● TASK GOAL: Provide only the number of lines in the data below that contain the string "Dragon".

(Source data)

********************

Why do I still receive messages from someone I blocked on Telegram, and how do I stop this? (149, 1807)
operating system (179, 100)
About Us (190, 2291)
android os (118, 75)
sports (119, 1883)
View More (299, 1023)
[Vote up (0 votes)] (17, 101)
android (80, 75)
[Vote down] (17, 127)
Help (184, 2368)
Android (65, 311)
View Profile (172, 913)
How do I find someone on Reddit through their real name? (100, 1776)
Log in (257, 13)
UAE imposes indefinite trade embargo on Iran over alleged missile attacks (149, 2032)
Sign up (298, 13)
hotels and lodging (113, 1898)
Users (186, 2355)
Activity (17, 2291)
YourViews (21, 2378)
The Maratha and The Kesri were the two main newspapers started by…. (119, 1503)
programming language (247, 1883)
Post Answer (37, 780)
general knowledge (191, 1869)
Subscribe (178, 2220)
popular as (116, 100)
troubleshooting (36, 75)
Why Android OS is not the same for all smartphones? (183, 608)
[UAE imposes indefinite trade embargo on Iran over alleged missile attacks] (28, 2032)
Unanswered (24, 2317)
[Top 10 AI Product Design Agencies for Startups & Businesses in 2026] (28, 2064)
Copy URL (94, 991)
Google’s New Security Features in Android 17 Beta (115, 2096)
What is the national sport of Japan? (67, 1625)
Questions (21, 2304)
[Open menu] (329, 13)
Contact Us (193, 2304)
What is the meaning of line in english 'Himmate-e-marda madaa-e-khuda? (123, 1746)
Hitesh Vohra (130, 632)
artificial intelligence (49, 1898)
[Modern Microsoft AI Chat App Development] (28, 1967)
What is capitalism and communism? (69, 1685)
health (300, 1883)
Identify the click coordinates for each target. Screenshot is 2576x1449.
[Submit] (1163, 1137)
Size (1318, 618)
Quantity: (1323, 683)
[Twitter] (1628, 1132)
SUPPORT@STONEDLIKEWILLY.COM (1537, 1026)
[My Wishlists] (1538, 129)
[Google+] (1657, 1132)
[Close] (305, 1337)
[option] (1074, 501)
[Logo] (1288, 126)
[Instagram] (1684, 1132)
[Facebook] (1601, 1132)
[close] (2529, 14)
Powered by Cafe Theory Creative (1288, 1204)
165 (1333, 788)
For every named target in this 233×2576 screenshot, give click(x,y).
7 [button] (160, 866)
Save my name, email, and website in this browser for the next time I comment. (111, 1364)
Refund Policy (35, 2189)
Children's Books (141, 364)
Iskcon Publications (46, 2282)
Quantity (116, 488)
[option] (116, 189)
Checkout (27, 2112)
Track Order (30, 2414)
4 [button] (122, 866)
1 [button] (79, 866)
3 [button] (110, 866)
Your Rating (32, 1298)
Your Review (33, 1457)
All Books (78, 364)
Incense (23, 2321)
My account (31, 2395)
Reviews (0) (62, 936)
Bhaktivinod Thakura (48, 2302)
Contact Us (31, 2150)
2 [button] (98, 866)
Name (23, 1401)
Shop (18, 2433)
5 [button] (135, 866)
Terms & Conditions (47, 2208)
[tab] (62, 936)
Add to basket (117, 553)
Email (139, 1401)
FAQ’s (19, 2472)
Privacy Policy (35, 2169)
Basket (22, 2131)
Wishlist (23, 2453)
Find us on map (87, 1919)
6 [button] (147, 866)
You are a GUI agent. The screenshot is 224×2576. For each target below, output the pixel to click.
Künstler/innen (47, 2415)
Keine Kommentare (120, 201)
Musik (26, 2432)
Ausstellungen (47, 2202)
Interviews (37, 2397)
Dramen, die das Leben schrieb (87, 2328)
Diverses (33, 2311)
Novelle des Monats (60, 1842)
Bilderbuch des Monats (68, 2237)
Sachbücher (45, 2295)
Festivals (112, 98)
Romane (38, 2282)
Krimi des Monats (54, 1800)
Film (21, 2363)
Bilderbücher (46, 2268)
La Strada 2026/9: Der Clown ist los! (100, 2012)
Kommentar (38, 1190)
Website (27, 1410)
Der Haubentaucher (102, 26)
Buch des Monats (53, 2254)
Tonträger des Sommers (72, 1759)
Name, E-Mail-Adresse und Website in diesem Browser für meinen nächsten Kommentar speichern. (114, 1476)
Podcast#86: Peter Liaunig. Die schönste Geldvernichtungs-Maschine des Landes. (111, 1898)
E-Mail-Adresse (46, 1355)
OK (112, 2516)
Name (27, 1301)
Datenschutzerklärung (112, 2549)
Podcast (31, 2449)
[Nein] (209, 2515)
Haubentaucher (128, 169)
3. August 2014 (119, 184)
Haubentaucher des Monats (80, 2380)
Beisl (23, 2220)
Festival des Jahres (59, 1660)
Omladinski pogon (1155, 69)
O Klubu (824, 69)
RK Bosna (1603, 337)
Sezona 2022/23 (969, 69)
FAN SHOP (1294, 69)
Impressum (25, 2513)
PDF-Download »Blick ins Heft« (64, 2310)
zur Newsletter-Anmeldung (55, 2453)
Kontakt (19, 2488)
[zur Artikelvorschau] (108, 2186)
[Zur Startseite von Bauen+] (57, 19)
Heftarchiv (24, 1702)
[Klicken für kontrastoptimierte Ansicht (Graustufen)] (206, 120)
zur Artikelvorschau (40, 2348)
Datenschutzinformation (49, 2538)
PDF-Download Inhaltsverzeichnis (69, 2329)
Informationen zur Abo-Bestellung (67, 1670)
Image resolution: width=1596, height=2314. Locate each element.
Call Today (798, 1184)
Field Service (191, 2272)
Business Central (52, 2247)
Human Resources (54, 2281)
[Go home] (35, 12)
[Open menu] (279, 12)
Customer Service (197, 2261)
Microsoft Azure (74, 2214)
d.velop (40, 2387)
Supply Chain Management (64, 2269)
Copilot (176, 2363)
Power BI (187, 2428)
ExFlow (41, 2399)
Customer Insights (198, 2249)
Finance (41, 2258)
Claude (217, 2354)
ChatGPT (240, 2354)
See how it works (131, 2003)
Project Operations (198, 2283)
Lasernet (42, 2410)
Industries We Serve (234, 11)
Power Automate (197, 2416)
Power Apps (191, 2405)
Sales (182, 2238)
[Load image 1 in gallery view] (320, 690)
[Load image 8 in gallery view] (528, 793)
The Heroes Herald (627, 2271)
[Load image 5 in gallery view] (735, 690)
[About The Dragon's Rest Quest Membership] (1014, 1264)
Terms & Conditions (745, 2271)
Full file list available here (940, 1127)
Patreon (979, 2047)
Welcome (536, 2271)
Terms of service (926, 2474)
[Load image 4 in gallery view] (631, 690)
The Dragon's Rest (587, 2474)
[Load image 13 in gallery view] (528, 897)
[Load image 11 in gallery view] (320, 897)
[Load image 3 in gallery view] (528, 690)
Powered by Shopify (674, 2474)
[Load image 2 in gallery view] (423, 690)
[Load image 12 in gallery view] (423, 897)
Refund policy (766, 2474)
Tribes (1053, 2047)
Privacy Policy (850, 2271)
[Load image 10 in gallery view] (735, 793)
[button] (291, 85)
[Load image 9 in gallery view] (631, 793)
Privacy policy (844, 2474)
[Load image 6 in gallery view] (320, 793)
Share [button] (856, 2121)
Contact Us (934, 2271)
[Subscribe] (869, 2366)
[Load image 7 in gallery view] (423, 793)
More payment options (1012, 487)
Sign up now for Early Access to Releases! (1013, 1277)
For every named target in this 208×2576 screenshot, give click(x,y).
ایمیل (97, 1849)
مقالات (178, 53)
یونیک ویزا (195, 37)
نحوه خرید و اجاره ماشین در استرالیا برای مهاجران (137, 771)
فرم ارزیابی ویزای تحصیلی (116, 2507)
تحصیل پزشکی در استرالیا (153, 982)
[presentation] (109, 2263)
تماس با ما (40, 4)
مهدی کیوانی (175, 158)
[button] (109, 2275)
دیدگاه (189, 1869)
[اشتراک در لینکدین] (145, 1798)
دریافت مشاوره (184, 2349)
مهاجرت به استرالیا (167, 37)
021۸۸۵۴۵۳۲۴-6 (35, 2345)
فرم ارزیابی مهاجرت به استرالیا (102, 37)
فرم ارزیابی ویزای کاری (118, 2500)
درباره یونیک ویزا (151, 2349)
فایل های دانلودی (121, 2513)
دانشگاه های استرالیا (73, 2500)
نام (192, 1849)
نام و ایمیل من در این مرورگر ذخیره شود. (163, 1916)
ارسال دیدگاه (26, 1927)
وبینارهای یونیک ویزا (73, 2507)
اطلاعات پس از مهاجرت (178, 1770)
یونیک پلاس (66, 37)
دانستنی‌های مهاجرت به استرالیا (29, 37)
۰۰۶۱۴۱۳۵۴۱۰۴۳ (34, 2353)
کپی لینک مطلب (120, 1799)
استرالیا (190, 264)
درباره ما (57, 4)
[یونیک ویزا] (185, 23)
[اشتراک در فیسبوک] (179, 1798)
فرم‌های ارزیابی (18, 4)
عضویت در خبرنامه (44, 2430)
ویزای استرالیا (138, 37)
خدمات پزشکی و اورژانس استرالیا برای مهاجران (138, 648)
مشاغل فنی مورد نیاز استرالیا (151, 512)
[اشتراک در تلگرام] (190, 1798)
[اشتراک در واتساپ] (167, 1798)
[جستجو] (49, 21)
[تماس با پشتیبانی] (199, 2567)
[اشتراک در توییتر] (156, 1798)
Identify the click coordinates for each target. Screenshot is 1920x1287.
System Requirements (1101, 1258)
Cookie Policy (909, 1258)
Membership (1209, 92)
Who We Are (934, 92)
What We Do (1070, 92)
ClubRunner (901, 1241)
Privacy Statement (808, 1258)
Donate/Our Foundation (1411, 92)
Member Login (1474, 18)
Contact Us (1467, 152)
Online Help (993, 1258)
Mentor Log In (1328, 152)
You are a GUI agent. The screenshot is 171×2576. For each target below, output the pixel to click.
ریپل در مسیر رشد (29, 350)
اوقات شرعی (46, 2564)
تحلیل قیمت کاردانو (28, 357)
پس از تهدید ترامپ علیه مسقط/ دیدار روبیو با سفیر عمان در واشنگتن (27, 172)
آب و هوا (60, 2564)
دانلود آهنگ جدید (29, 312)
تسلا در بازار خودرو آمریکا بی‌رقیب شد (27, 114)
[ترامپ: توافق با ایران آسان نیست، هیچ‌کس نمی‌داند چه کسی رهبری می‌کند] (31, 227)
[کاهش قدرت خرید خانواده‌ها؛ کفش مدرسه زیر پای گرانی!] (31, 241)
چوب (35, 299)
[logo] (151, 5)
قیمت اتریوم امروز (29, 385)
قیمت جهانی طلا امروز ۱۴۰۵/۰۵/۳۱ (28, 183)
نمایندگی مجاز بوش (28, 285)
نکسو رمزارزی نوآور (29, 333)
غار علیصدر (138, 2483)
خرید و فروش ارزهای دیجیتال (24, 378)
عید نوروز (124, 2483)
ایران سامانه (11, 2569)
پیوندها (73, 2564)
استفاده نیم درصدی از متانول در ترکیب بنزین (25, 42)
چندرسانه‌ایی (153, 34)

********************

● PROBLEM SOLUTION: 2